Celadon “unlawfully subjected applicants to medical examinations and failed to hire qualified applicants because of disabilities or perceived ones,” the Equal Employment Opportunity Commission said in a statement announcing the lawsuit it filed Feb. 29 in a federal court in Indianapolis, where the truckload carrier is headquartered.

EEOC said that the physicals were inconsistent with Federal Motor Carrier Safety Administration standards for screening truck drivers to see if they are fit to drive. Furthermore, Celadon rejected applicants who were physically qualified under FMCSA regulations, in violation of the Americans with Disabilities Act, EEOC said.



ADA, first enacted in 1990, prohibits employers from discriminating against applicants if they have certain disabilities. It also prohibits employers from requiring an applicant to have a physical exam as a condition for a job offer, EEOC said.

“We’re not doing anything different from anybody else,” Paul Will, president of Celadon, told Transport Topics in response to EEOC’s allegations. Celadon uses a local hospital to conduct the physicals, which abide by FMCSA guidelines and are meant only to screen for conditions that make a driver ineligible to drive, he said.

“We have to follow [Department of Transportation] guidelines,” Will said, “because if that driver hits someone or does something, and we let him drive even though he didn’t meet his qualifications for the DOT, we’d be sued.”

Celadon did deny employment to the drivers EEOC cited in its lawsuit, but none of them met FMCSA medical standards, Will said. The carrier asked those applicants to seek proper treatment for their conditions, such as a hearing aid for hard-of-hearing applicants, and said it would hire the applicants who get the proper treatment, Will said.

“A driver comes in, you tell them ‘you need go out and get this done.’ And then they just never come back,” Will said.

“Under the ADA, an employer cannot conduct a medical examination of a job applicant until the employer  has given the applicant a job offer conditioned upon the applicant passing the examination,” Laurie Young, an Indianapolis-based EEOC attorney, said in the statement.

In its lawsuit, EEOC named 16 applicants who it said were wrongly rejected for employment. The 16 applicants represent a class of drivers who EEOC said were denied jobs.

EEOC provided four examples of drivers in its lawsuit, three of whom had hearing loss, while one had deep venous thrombosis. Each of the applicants was fully qualified to drive a truck, the agency said.

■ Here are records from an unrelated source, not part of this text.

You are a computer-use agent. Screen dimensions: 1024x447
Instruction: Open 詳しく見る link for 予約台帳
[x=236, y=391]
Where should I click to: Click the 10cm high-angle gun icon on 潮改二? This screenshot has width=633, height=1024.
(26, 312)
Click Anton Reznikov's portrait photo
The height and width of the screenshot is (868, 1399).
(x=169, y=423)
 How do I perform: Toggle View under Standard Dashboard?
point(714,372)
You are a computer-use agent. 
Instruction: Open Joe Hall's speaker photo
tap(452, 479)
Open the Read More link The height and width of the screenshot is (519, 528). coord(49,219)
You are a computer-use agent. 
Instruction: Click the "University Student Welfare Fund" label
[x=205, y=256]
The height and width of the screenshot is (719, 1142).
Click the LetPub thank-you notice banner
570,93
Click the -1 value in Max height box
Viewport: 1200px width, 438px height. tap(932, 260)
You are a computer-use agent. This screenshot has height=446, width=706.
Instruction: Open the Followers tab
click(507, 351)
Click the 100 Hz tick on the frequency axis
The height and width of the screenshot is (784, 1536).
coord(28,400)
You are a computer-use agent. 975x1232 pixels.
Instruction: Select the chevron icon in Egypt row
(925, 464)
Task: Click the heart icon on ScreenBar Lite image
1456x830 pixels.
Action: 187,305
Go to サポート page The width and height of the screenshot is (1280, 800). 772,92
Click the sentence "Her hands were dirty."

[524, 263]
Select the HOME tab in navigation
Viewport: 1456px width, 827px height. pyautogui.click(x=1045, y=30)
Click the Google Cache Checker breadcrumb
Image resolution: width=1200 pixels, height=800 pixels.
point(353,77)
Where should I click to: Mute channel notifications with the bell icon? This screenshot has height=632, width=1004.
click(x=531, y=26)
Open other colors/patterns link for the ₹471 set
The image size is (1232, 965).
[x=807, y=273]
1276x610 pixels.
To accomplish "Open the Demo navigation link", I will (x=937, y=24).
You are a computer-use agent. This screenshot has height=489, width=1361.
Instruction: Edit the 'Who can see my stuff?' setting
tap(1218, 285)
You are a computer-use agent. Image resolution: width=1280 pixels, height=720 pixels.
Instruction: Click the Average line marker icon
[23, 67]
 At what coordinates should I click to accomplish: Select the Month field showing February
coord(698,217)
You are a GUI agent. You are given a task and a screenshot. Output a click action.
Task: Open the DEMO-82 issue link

“The effect of the policy and practices . . . has been to deprive a class of truck drivers of equal employment opportunities and otherwise adversely affect their ability to become employed with defendant and/or other motor carriers,” the lawsuit said.

Celadon did reject applicants who had trouble hearing, as their level of hearing did not meet FMCSA standards, Will said. The examiners testing the drivers instructed them to get hearing aids and did not certify them as eligible to drive.

“All they have to do is get a hearing aid,” Will said. But applicants often do not come back to Celadon after that.

In the case of the driver with deep venous thrombosis, he had been prescribed a blood thinner to treat it, but said he was not taking it regularly. Without proper treatment, the disease can cause sudden strokes, and it disqualifies a driver under federal standards, Will said.

“Like most trucking companies, we will hire anyone that meets the DOT requirements,” Will said.

EEOC differentiated between the physicals that Celadon required before it made a job offer and extending a job offer, but making the physical a condition of the offer. The first is illegal, but the second is legal, the agency said in its statement.

Will said he has asked American Trucking Associations’ Litigation Center to assist Celadon in defending the case, since the practices EEOC alleged are common in the trucking industry. ATA declined to comment.